Copy the listing below line for line, starting at its first line and ending with the line that has "Task: Click the Shared with Me inbox icon" in it. Add nothing.

┌────────

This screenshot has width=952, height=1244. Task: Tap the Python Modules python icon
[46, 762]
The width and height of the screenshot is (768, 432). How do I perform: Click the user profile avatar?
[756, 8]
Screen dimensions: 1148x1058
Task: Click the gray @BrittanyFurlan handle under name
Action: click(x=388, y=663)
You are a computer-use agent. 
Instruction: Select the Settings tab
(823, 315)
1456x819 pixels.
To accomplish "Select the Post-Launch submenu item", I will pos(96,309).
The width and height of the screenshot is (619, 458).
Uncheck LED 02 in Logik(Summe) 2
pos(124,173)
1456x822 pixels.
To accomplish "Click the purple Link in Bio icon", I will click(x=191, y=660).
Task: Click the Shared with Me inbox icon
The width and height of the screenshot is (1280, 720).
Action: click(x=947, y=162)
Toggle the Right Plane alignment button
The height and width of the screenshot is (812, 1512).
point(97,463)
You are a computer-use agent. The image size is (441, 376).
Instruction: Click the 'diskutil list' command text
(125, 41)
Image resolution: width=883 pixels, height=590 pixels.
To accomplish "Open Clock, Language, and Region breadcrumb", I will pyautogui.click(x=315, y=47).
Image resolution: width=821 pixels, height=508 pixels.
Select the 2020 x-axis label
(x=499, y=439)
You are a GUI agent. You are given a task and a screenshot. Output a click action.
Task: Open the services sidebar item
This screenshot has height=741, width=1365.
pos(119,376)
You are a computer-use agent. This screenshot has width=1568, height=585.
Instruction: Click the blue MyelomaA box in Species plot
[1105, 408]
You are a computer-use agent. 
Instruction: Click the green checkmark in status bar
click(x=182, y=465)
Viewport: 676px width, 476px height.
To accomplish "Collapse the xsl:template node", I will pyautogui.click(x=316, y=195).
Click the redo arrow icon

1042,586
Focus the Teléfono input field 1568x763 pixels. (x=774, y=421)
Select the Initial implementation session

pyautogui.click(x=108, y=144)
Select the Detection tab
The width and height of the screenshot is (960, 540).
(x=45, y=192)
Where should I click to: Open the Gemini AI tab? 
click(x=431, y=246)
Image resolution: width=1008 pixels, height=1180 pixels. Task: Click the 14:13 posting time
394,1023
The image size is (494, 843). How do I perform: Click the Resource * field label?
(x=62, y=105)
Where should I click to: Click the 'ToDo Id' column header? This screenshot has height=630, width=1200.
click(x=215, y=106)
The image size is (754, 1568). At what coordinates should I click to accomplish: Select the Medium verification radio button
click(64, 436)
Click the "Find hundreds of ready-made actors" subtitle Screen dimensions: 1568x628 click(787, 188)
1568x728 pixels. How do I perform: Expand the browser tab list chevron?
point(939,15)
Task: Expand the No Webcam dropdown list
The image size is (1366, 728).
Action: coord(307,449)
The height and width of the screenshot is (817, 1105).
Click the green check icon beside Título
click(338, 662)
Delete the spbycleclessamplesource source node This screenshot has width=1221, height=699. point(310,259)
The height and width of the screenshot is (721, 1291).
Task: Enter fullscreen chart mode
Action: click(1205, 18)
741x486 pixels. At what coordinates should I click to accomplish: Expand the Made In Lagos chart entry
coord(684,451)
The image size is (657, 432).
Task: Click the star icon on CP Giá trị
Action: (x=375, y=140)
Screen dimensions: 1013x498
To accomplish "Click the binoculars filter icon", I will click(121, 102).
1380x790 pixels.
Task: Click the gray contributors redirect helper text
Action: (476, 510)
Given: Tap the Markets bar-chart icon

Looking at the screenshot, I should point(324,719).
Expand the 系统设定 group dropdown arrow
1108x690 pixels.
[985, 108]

└────────

The completed task
This screenshot has width=952, height=1244. Task: Tap the Python Modules python icon
[46, 762]
The width and height of the screenshot is (768, 432). How do I perform: Click the user profile avatar?
[756, 8]
Screen dimensions: 1148x1058
Task: Click the gray @BrittanyFurlan handle under name
Action: click(x=388, y=663)
You are a computer-use agent. 
Instruction: Select the Settings tab
(823, 315)
1456x819 pixels.
To accomplish "Select the Post-Launch submenu item", I will pos(96,309).
The width and height of the screenshot is (619, 458).
Uncheck LED 02 in Logik(Summe) 2
pos(124,173)
1456x822 pixels.
To accomplish "Click the purple Link in Bio icon", I will click(x=191, y=660).
Task: Click the Shared with Me inbox icon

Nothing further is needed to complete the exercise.